-------- Recorded information --------
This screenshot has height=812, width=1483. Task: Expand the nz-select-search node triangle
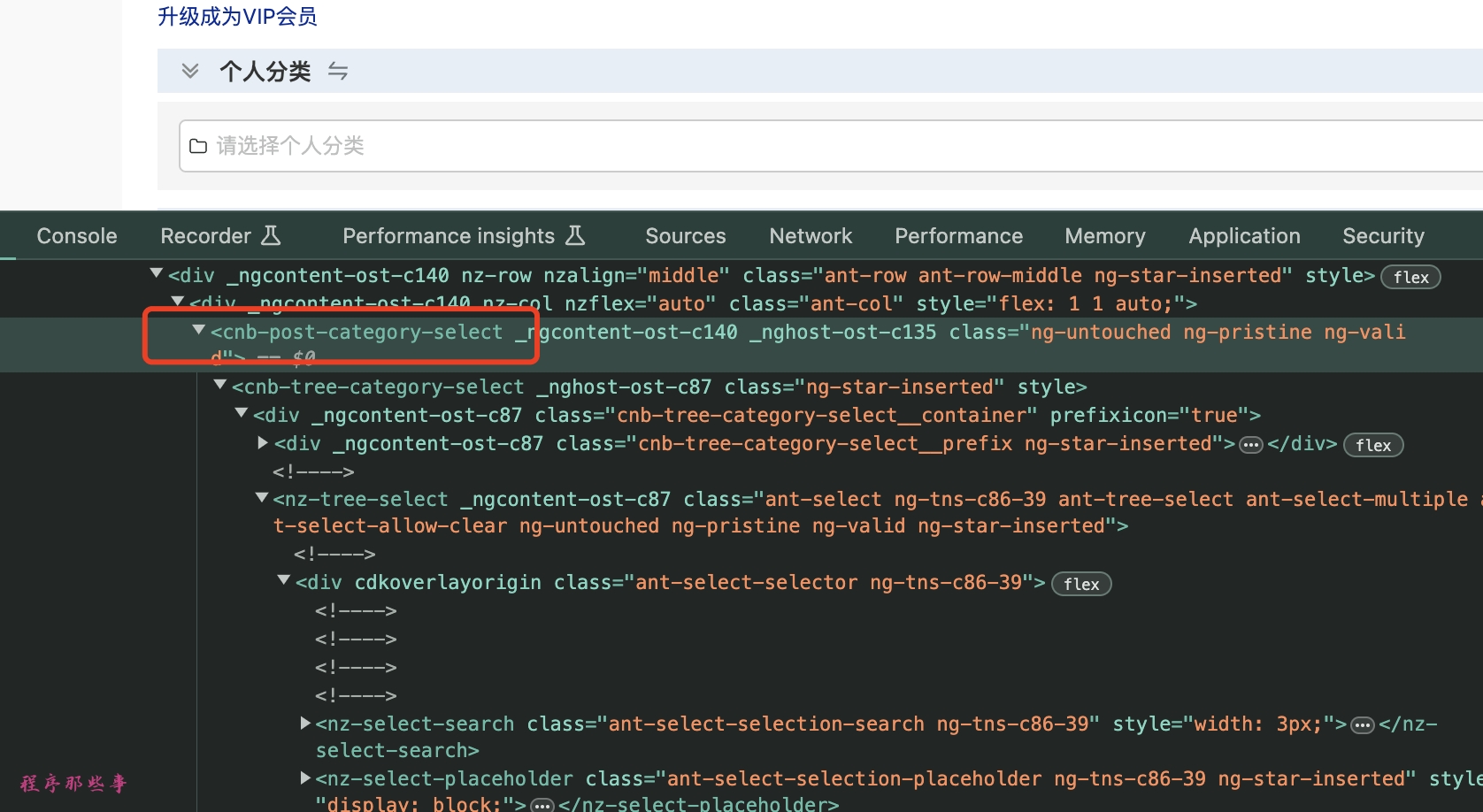click(x=305, y=724)
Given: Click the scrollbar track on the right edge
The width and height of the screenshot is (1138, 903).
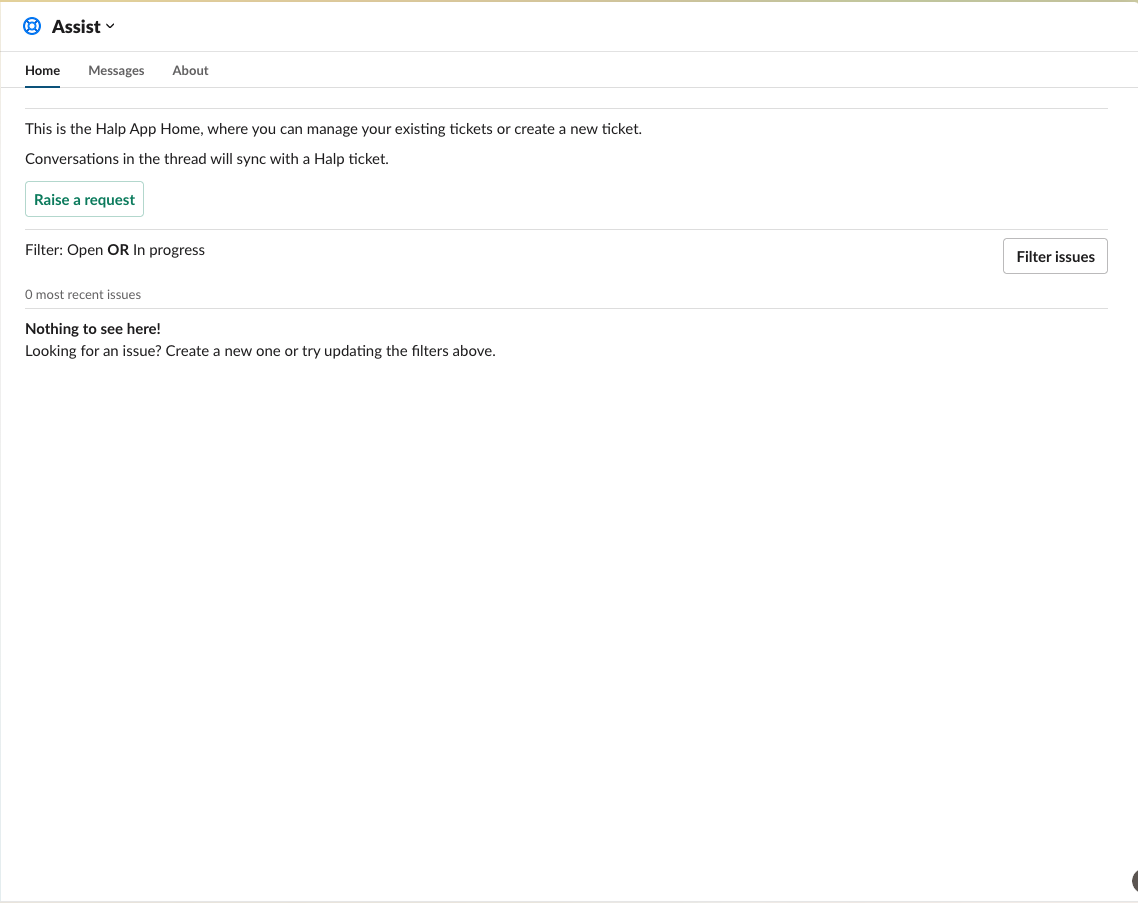Looking at the screenshot, I should coord(1134,450).
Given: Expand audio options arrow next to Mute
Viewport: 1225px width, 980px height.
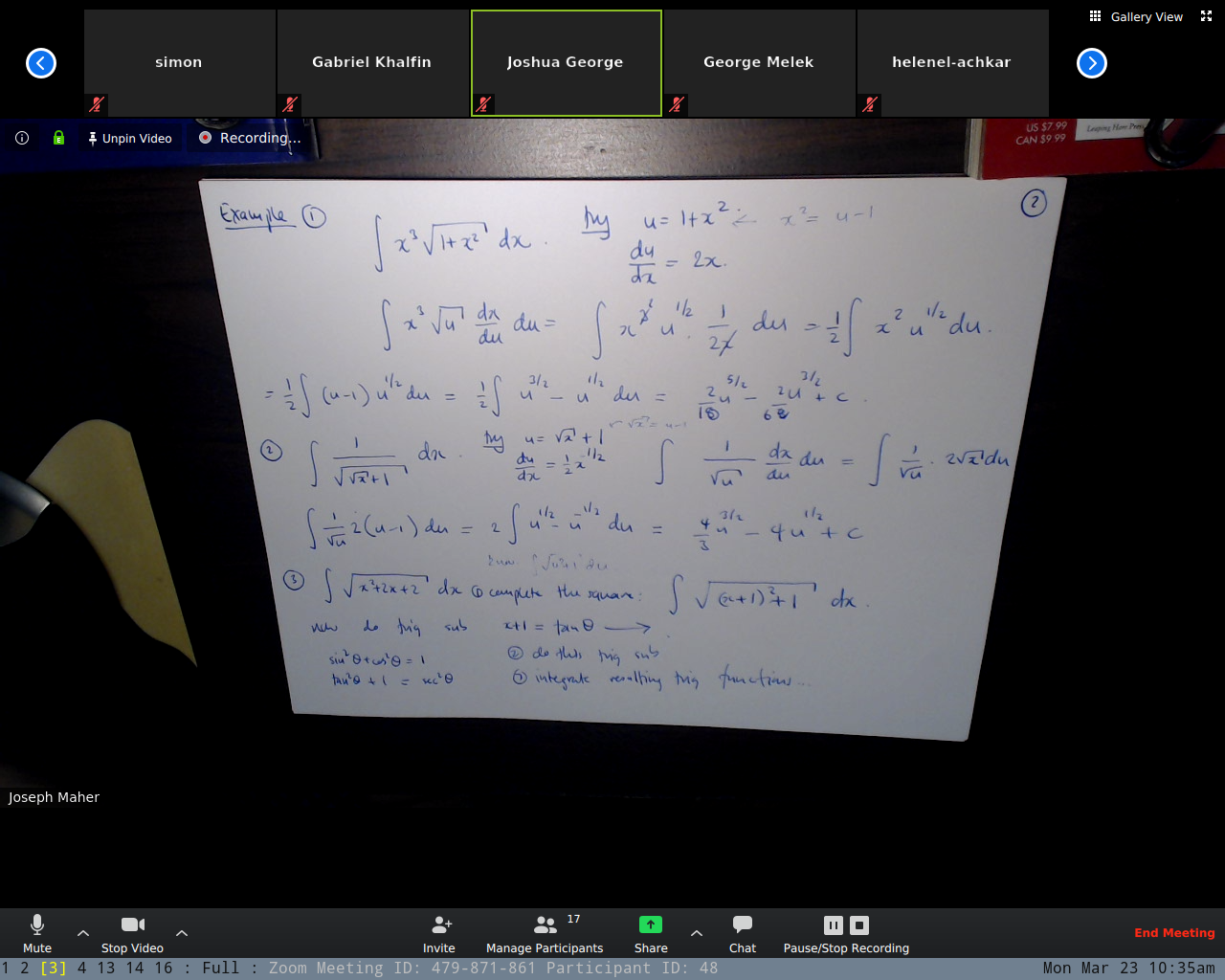Looking at the screenshot, I should (x=83, y=933).
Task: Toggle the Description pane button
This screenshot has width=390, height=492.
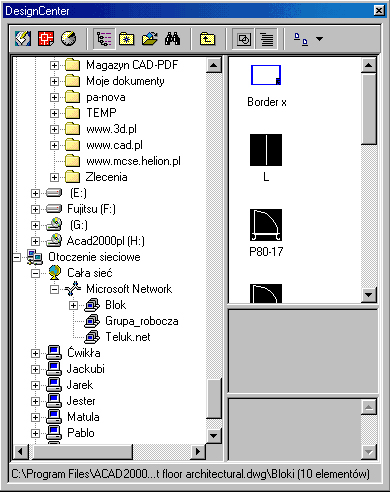Action: pyautogui.click(x=267, y=39)
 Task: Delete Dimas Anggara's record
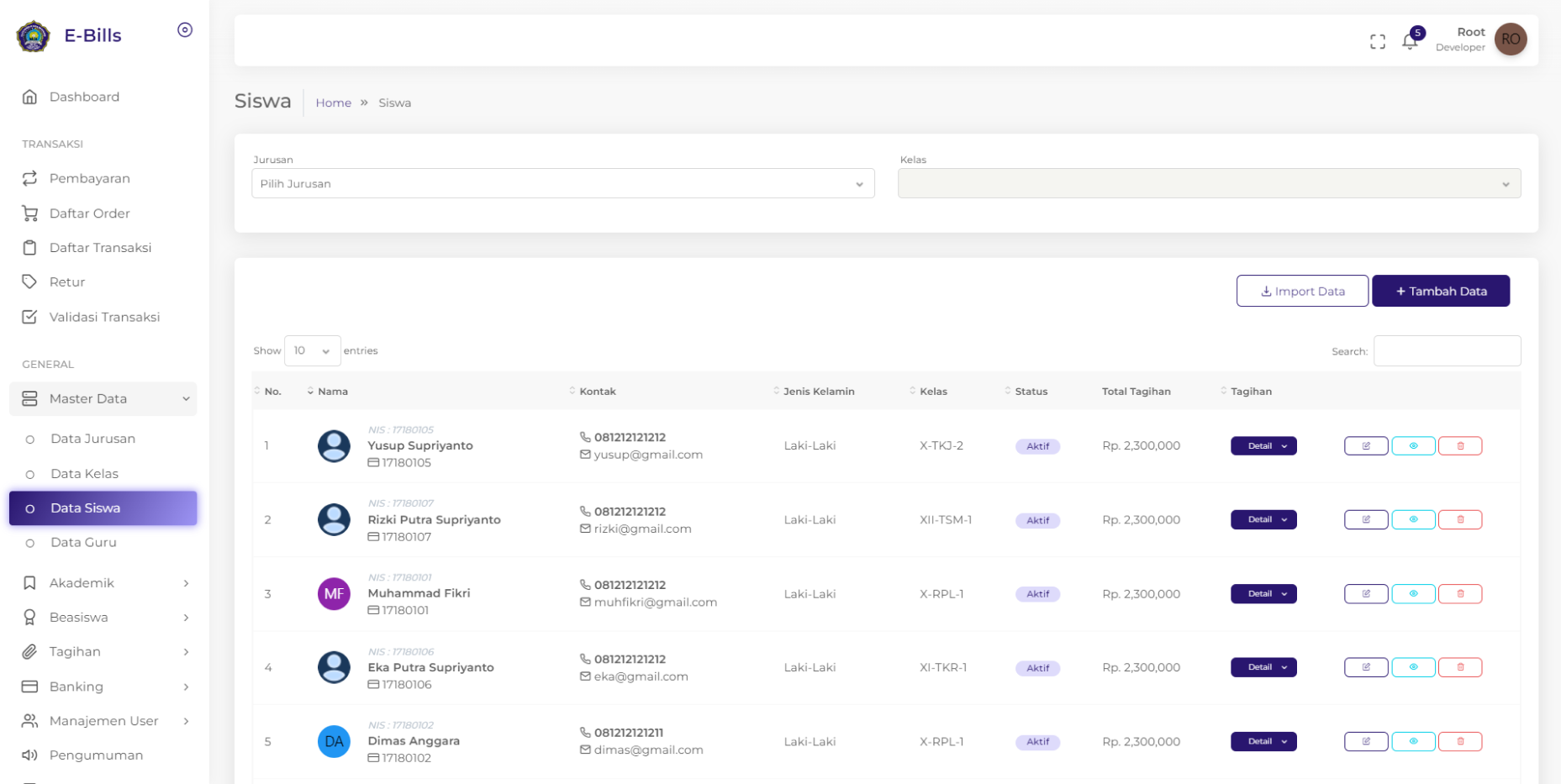[x=1459, y=741]
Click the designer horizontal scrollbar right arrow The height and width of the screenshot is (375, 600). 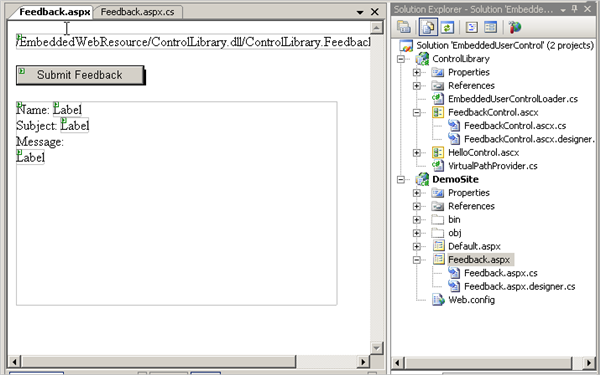[363, 362]
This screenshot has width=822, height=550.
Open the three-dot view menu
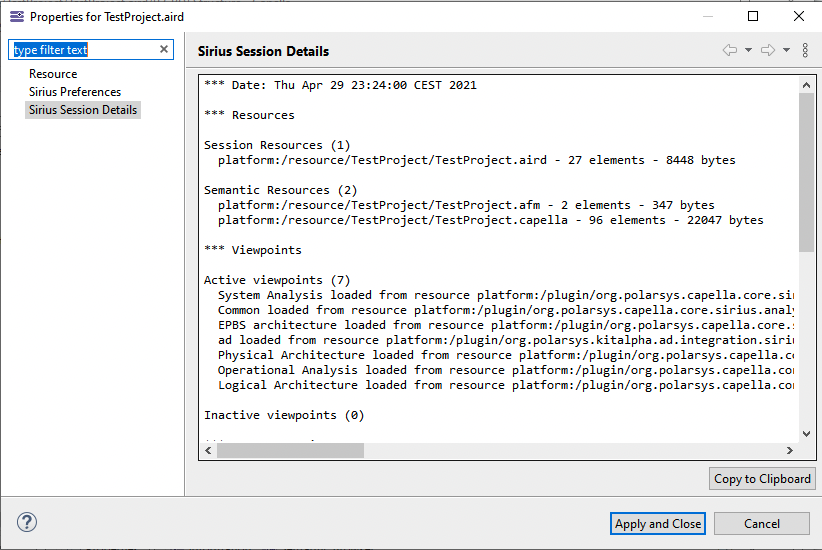(x=805, y=50)
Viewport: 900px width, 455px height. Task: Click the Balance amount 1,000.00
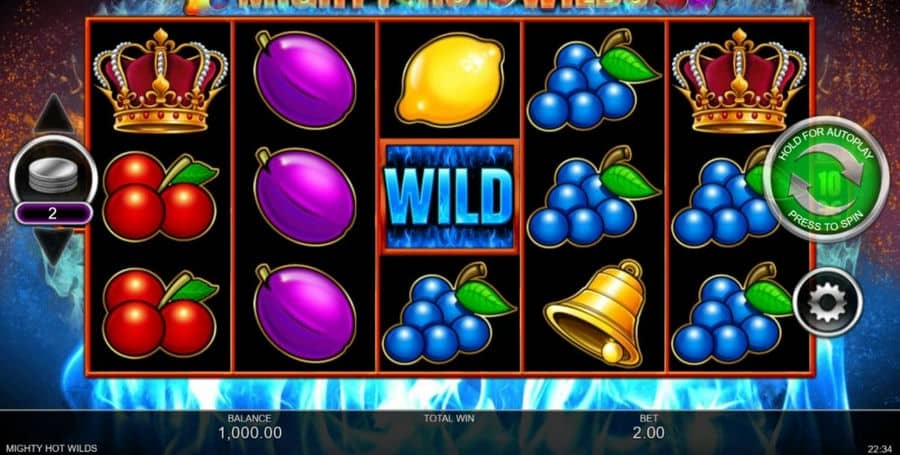click(x=250, y=433)
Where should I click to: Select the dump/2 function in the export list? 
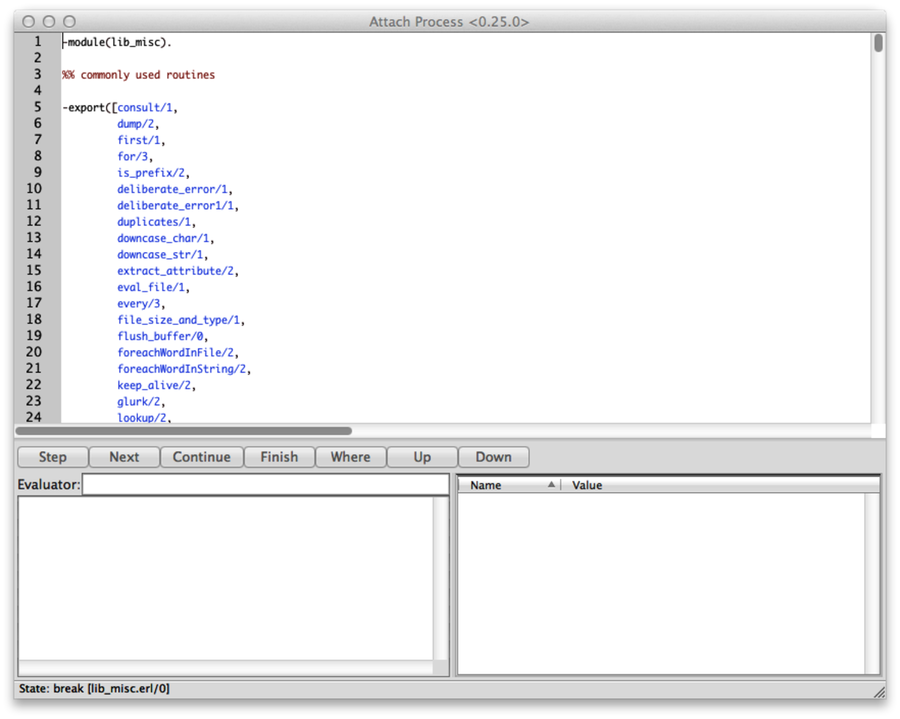[x=133, y=123]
--------
Task prompt:
Above are some entries; copy exactly the lines from the line with "The width and" through the line with "Task: Toggle the Description pane button", both included, but none of the pictures.

Completed exercise:
The width and height of the screenshot is (1138, 903).
Looking at the screenshot, I should coord(1134,450).
Given: Expand audio options arrow next to Mute
Viewport: 1225px width, 980px height.
Looking at the screenshot, I should (x=83, y=933).
Task: Toggle the Description pane button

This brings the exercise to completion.